Stanford University intends to buy Notre Dame de Namur University’s Belmont campus, a move that would give Stanford more space to expand its educational programs and provide the struggling Notre Dame with a financial lifeline to stay afloat.
Under an agreement signed by the two universities, Stanford has exclusive rights until June 2025 to purchase the property, while NDNU will receive a deposit to secure its immediate future. NDNU and Stanford will remain independently-operated institutions where students will receive degrees solely through their respective universities.
“We are delighted to be planning for the future of the Belmont campus in a way that strengthens both universities and our respective connections to the community,” Stanford President Marc Tessier-Lavigne said in a written statement. “We have a chance to envision new and innovative academic uses for the site that are grounded in its rich history and embrace the dynamism of the Bay Area.”
The agreement marks the second deal cut this month by a revered Bay Area private college to save itself from financial ruin.
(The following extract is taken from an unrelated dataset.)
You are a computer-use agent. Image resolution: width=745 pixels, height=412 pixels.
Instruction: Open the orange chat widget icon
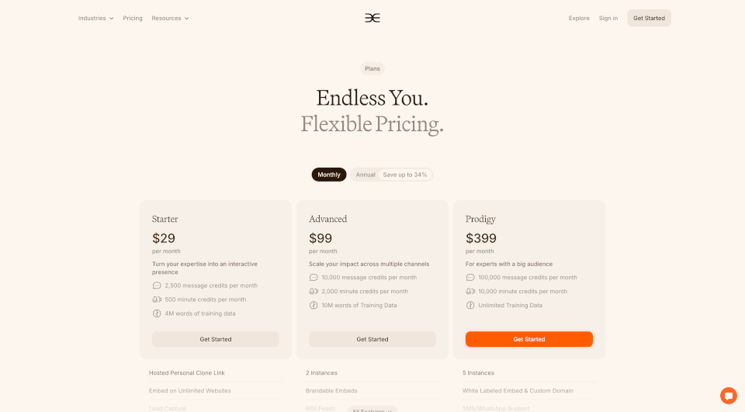[728, 396]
Earlier this month, Mills College — a private women’s liberal arts college in East Oakland — signed a merger with Boston-based Northeastern University to jointly develop new academic programs that will be offered under the Mills-Northeastern umbrella by the Fall of 2022. The college will become a gender-inclusive campus.
Notre Dame de Namur University — a small private Catholic university established in 1851 in the middle of Belmont — is the third-oldest university in California and was the first authorized to grant baccalaureate degrees to women.
But in recent years, NDNU has struggled with enrollment and financial challenges, forcing officials to lay off staff, eliminate athletics and eventually shutter its undergraduate school entirely. As of this fall, the school has an enrollment of just 203 graduate students, with 8 full-time faculty and 34 part-time faculty, according to its website….
The above comes from an updated Oct. 1 story in the Mercury News.
Why was the chapel in the pic renamed and repurposed into a “center”?
The building in the pic is not a repurposed chapel. It is a single-room event center that has been used as such for decades at least. There is a larger beautiful chapel on campus, Cunningham Chapel, complete with amazing stained glass.